Promisingly, an FDA-approved cancer drug that targets another protein called Lag3 – which interacts with Aplp1 – blocks the spread in mice, suggesting a potential treatment may already exist.
In a paper published last year, an international team of scientists describes how the two proteins work together to help harmful alpha-synuclein protein clumps enter brain cells.
“Now that we know how Aplp1 and Lag3 interact, we have a new way to understand how alpha-synuclein contributes to the progression of Parkinson’s disease,” Johns University neuroscientist Xiaobo Mao said in June. Hopkins.
“Our results also suggest that targeting this interaction with drugs could significantly slow the progression of Parkinson’s disease and other neurodegenerative diseases.”
More than 8.5 million people worldwide suffer from Parkinson’s disease, the second most common neurodegenerative disease after Alzheimer’s disease.
As a progressive movement disorder, it is usually only diagnosed when symptoms appear, including tremors, stiffness, balance problems, speech difficulties, disrupted sleep patterns and mental health problems . Currently incurable, the disease means patients may eventually have difficulty walking or speaking.
Symptoms of Parkinson’s disease primarily result from the death or impairment of dopamine-producing neurons in the brain’s substantia nigra, a region involved in the control of fine motor skills. This is thought to be due to Lewy bodies, which are abnormal clumps of proteins made mostly of misfolded alpha-synuclein that travel between neurons.

Alpha-synuclein generally maintains functional communication between neurons, but problems arise when it becomes misfolded and insoluble. That said, it is difficult to determine whether it is a cause or a symptom of Parkinson’s disease.
Previous studies in mice have shown that Lag3 binds to alpha-synuclein proteins and propagates Parkinson’s disease pathology in neurons. Although deletion of Lag3 significantly hampered this process, it did not prevent it completely, indicating that another protein was also involved in neurons sensing misfolded alpha-synuclein.
“Our work previously demonstrated that Lag3 was not the only cell surface protein that helped neurons take up alpha-synuclein, so we turned to Aplp1 in our most recent experiments,” said Valina Dawson, neuroscientist at Johns Hopkins.
The scientists conducted tests with genetically modified mice that lacked Aplp1 or Lag3, or both. They found that Aplp1 and Lag3 can each independently help brain cells take up harmful alpha-synuclein, but together they significantly increase this uptake.

When mice lacked both Aplp1 and Lag3, 90% less harmful alpha-synuclein entered healthy brain cells, meaning more of the harmful protein clumps were blocked with the absence of both proteins compared to removing just one.

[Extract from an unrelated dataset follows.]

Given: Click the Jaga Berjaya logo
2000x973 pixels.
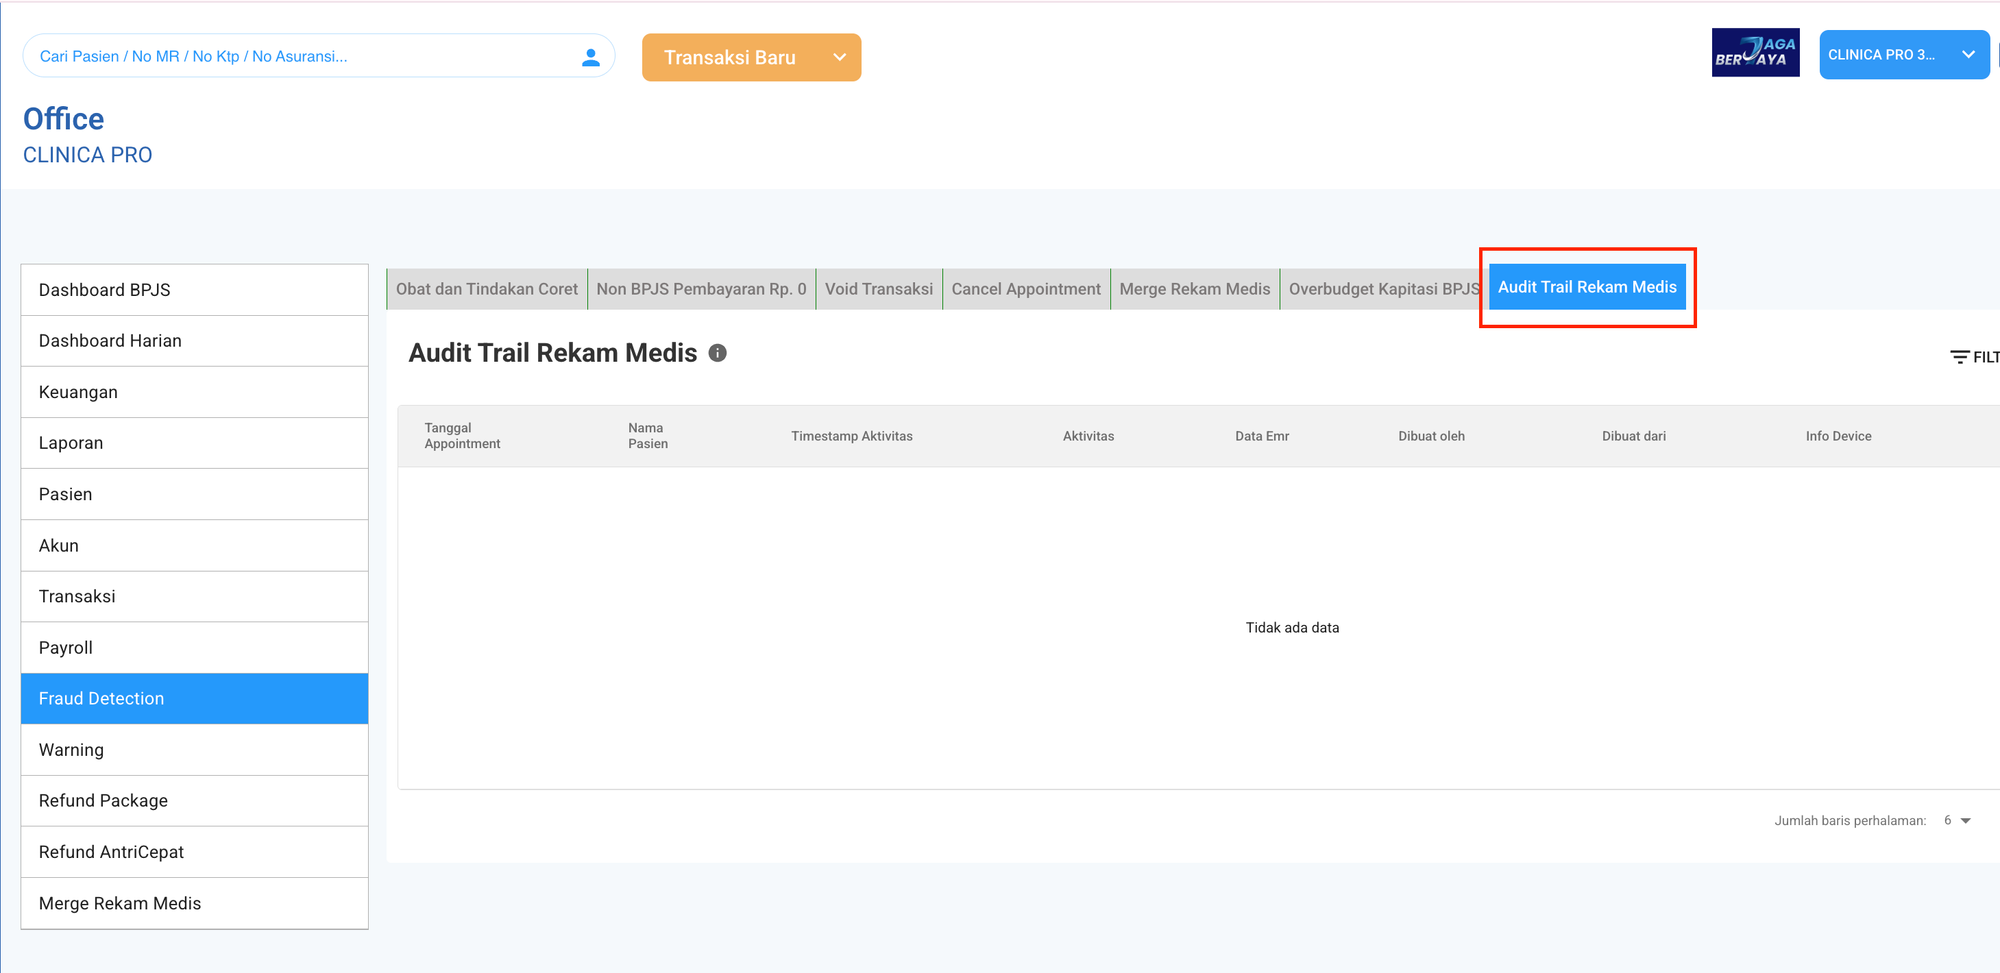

Researchers gave normal mice the drug nivolumab/relatlimab, a melanoma drug that contains a Lag3 antibody, and found that it also blocked Aplp1 and Lag3 from interacting, again almost completely blocking cluster formation. of pathogenic alpha-synuclein in neurons.
“The anti-Lag3 antibody successfully prevented the spread of alpha-synuclein seeds in mouse models and showed better efficacy than Lag3 depletion due to the close association of Aplp1 with Lag3,” said Ted Dawson, a neuroscientist at Johns Hopkins University.
The next step will be to test the Lag3 antibody in mouse models of Parkinson’s and Alzheimer’s disease – where research has also pointed to Lag3 as a target.
The research was published in Natural communication.
An earlier version of this article was published in June 2024.